Produce as output only the lines below starting at the line with "You are a computer-use agent. Screen dimensions: 1921x540" and continuing through the line with "This screenshot has width=306, height=219.", each one exactly as written.

# [Extracted information]
=======

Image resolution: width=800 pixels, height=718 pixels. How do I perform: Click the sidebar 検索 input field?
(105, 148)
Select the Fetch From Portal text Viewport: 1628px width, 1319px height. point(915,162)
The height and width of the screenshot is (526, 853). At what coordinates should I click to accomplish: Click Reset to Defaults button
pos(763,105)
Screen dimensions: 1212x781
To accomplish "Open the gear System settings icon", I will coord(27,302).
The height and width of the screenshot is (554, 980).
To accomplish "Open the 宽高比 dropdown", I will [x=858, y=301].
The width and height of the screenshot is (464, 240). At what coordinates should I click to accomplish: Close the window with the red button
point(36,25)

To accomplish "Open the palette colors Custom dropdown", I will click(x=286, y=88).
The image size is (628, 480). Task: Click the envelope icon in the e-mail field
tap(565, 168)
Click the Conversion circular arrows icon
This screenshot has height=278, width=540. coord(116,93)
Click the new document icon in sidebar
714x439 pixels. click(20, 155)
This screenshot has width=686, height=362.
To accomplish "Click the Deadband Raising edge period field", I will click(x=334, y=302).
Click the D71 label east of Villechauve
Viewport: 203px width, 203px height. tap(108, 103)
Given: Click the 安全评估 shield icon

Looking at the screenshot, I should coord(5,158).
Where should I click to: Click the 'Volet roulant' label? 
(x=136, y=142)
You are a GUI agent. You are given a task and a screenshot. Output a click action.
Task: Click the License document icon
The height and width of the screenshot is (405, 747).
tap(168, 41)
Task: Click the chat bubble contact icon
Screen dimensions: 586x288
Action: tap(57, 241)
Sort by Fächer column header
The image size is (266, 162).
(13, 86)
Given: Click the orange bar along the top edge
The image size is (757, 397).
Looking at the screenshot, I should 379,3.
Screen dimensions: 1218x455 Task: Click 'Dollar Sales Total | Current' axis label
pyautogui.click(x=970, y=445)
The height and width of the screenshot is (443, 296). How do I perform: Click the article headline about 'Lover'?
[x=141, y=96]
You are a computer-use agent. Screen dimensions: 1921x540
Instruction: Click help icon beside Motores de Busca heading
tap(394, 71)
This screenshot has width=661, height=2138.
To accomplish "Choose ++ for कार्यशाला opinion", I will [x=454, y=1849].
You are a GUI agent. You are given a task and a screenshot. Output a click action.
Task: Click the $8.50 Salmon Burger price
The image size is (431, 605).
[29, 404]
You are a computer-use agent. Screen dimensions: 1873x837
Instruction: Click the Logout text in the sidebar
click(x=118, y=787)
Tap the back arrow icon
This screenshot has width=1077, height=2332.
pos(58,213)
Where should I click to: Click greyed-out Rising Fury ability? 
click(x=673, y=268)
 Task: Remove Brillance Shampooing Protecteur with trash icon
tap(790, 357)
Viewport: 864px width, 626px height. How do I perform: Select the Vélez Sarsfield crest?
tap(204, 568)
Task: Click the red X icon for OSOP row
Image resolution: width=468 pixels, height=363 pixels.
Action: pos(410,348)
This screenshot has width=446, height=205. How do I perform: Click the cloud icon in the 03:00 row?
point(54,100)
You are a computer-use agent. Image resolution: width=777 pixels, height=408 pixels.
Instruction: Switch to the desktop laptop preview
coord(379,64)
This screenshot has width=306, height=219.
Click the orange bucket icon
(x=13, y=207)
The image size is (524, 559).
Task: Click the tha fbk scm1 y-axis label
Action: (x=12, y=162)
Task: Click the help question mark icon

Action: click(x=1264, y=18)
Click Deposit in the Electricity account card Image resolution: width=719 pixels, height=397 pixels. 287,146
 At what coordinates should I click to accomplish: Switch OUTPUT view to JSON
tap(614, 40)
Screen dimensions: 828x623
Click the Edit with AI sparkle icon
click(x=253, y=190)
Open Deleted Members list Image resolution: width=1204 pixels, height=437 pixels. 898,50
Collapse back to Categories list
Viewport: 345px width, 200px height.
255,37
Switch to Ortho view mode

=======

# [Solution below]
You are a computer-use agent. Screen dimensions: 1921x540
Instruction: Click help icon beside Motores de Busca heading
tap(394, 71)
This screenshot has width=661, height=2138.
To accomplish "Choose ++ for कार्यशाला opinion", I will [x=454, y=1849].
You are a GUI agent. You are given a task and a screenshot. Output a click action.
Task: Click the $8.50 Salmon Burger price
The image size is (431, 605).
[29, 404]
You are a computer-use agent. Screen dimensions: 1873x837
Instruction: Click the Logout text in the sidebar
click(x=118, y=787)
Tap the back arrow icon
This screenshot has width=1077, height=2332.
pos(58,213)
Where should I click to: Click greyed-out Rising Fury ability? 
click(x=673, y=268)
 Task: Remove Brillance Shampooing Protecteur with trash icon
tap(790, 357)
Viewport: 864px width, 626px height. How do I perform: Select the Vélez Sarsfield crest?
tap(204, 568)
Task: Click the red X icon for OSOP row
Image resolution: width=468 pixels, height=363 pixels.
Action: pos(410,348)
This screenshot has width=446, height=205. How do I perform: Click the cloud icon in the 03:00 row?
point(54,100)
You are a computer-use agent. Image resolution: width=777 pixels, height=408 pixels.
Instruction: Switch to the desktop laptop preview
coord(379,64)
This screenshot has width=306, height=219.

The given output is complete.